Required work →
Copy the passage of the blog post about a noisy Hong Kong party word for word, from "Although Hong Kong" up to and including "you could live.".
==== Reading passage
Saturday, April 17, 2010

Keep it down, lads

A friend is leaving Hong Kong this weekend to return to NYC, so he held a party in Bassment, a bar down on Lyndhurst Terrace.  It was a traditional Hong Kong expat party; a bar with a single barman trying to keep up with dozens of demands for booze, a sound system that pumped bass out hard enough to ruffle the hair on your head, and an inflatable plastic penis.

And, finally, with the arrival of the police to ask to keep the noise down, it attained its status as a proper Hong Kong social gathering.  No bar in Hong Kong can go on for long without a visit from a couple of annoyed looking men in blue shirts, dragged down by the complaints of somebody who can't stand the noise.

Although Hong Kong is a noisy place, and I do wonder why, if you live right on top of a bar in a district filled with bars, why you made the choice to be there.  If you didn't like the sounds of people being drunk and shouty, there were other places you could live.

Or maybe not.  If you moved to Happy Valley like me to avoid the constant din, you could still get woken up by the formidable bass from the karaoke joint three floors beneath me, which seems to use the flats immediately below mine as some kind of resonator, the better to pump loud Cantonese pop into my bedroom.  Not that I'd ever complain, as half the time there seem to be officious men with earpieces standing outside the karaoke bar, as though one of the patrons is somebody Really Important who should not be disturbed from his hobby.  Of disturbing my sleep.  But then everyone has to have a hobby, right?

I'd fled from the bar as the police were arriving - I wanted to get home and go to sleep watch a Jean-Claude Van Damme film.  I'm watching JCVD, and it supplies guilty pleasures (an opening five minute sequence of the eponymous Belgian kicking, punching and stabbing his way through a warehouse of victims) with the kind of knowing irony that allows you to enjoy the film while pretending you're not taking the whole thing seriously.

Well, at least it's not Steven Seagal.

(Although every time I watch a Seagal movie, I miss the first ten minutes, then spend the next half hour thinking this is an expert pastiche, satirising the ridiculousness of the ponytailed aikido wonderman, and then realise that it's not a satire, it's just Steven Seagal, with a beard.  Or a squeaky leather jacket.  Oh, the perils of tardiness and late-night movies on HBO.)

Sadly, in my rush to leave, I'd missed out on the policemen's reaction to the inflatable penis.  This was something I had wanted to observe.  Many years ago I'd been in a taxi in the Lake District, being driven with a friend to the Fighting Cocks, to see a Blues Brothers cover band play and drink enough to reduce myself to a quivering mess of humanity.  The taxi driver had thought a Blues Brothers cover band was a capital idea.  And then I'd piped up and said "yes, and half way through they lower a giant plastic penis from the ceiling."
========
==== Listed entries
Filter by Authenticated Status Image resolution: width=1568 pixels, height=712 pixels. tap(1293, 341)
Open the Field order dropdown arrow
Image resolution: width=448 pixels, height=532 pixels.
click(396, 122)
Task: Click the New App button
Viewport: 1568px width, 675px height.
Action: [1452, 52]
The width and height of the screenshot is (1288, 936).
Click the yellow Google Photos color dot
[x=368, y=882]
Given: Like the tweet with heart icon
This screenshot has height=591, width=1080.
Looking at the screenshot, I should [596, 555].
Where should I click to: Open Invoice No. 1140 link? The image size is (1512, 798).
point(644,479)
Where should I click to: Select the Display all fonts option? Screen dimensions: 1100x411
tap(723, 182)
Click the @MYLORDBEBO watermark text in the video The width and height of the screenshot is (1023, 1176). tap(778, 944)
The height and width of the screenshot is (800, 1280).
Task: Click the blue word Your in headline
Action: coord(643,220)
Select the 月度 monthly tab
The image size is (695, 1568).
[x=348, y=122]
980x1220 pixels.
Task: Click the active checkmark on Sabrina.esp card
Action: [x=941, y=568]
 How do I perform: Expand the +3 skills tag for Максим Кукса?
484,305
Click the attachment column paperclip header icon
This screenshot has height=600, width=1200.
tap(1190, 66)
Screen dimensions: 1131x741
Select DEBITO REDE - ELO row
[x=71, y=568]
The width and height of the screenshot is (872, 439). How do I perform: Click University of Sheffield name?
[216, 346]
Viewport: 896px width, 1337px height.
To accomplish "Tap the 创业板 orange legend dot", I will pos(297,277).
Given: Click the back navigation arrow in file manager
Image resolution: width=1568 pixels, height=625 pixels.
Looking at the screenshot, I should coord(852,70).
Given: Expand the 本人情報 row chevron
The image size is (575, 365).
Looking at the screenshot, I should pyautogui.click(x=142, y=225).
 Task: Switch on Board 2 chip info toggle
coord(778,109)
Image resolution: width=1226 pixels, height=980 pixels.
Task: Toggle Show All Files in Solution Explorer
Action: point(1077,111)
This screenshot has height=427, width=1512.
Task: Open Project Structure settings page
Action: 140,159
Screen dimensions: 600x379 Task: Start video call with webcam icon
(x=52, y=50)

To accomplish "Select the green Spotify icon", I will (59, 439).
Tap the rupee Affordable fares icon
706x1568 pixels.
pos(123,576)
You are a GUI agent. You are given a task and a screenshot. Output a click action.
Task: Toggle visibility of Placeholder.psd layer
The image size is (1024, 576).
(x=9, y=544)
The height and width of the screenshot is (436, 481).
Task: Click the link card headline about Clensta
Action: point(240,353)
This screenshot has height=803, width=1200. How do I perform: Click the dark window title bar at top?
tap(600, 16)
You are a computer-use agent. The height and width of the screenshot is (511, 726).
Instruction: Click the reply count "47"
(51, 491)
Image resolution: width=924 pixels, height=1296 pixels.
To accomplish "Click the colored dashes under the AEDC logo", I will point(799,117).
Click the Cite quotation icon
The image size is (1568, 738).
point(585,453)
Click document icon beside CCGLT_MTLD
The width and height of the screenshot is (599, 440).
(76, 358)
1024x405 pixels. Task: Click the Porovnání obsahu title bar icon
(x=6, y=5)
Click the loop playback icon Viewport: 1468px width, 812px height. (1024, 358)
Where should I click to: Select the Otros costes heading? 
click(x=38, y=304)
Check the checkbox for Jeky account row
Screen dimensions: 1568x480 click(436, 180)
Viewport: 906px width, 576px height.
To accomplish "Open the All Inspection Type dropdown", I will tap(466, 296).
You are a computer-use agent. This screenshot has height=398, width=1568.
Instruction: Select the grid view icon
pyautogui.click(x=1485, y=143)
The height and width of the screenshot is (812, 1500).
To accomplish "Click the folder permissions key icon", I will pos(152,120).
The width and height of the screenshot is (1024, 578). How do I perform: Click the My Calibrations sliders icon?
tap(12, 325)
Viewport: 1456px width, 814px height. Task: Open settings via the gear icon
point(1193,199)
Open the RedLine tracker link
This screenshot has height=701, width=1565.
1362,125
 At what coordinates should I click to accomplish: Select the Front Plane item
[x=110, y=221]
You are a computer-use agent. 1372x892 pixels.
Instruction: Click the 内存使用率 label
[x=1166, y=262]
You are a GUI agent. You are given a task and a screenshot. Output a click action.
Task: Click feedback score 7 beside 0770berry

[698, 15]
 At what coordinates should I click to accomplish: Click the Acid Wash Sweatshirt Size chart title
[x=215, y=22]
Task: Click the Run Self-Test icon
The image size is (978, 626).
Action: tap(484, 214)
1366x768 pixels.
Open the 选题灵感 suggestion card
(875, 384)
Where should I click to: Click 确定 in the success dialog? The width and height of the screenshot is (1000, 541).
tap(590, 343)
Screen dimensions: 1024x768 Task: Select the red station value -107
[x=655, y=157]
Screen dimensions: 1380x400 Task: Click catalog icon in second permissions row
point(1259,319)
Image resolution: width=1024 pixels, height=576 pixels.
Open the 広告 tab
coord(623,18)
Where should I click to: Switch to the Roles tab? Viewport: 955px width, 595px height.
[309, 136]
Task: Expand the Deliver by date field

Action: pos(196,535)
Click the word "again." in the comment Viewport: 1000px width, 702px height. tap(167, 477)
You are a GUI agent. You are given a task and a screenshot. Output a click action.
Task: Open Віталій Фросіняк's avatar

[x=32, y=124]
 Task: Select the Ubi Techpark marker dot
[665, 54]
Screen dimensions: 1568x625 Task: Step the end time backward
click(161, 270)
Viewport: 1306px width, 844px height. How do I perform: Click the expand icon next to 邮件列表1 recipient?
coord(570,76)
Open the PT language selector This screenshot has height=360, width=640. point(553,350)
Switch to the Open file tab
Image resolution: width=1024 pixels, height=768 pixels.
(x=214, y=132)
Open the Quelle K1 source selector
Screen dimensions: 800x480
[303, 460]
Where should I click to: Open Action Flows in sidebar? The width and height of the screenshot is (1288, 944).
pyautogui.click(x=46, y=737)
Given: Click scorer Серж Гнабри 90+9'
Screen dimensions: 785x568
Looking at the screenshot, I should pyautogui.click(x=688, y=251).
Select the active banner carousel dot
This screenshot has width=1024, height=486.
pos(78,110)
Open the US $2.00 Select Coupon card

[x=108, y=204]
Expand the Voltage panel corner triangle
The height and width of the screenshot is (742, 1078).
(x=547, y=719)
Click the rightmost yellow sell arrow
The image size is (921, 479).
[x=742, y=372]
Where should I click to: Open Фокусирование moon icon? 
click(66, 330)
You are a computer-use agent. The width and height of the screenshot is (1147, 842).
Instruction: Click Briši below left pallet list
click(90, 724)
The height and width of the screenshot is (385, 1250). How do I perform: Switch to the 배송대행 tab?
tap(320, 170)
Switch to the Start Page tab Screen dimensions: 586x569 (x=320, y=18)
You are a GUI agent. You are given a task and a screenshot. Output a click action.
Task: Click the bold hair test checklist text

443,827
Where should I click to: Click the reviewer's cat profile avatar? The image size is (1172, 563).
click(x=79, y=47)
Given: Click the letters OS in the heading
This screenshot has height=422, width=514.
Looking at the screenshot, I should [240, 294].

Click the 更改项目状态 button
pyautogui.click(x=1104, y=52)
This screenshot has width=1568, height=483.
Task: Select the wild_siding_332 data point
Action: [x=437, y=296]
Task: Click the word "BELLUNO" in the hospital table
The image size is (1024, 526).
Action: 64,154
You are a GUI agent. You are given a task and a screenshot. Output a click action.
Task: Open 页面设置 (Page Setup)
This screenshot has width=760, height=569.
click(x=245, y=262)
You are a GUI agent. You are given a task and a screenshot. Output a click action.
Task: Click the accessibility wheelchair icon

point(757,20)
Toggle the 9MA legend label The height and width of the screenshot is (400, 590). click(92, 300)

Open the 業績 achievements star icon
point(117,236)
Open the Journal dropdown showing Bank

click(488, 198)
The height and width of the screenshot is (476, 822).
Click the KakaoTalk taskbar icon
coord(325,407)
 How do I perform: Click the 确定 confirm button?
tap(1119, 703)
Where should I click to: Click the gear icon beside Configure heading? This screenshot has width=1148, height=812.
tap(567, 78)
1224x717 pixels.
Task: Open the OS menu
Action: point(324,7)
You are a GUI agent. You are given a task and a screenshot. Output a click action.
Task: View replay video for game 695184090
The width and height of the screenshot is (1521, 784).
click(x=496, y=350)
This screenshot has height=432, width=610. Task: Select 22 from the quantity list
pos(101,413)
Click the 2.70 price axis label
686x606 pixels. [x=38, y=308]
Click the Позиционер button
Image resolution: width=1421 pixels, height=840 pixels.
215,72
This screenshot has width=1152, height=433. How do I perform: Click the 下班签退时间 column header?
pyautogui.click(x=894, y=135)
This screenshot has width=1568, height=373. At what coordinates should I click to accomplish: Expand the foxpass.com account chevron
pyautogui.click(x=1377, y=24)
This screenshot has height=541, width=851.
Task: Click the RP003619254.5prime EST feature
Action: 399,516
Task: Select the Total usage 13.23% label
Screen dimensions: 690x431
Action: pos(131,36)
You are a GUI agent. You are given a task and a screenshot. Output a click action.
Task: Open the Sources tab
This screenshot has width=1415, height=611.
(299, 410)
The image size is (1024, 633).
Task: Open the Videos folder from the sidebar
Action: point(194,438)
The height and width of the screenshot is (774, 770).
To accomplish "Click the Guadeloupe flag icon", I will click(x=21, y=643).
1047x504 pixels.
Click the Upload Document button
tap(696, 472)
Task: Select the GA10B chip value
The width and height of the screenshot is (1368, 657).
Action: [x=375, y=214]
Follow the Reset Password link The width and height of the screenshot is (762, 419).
========
Expected answer →
Although Hong Kong is a noisy place, and I do wonder why, if you live right on top of a bar in a district filled with bars, why you made the choice to be there.  If you didn't like the sounds of people being drunk and shouty, there were other places you could live.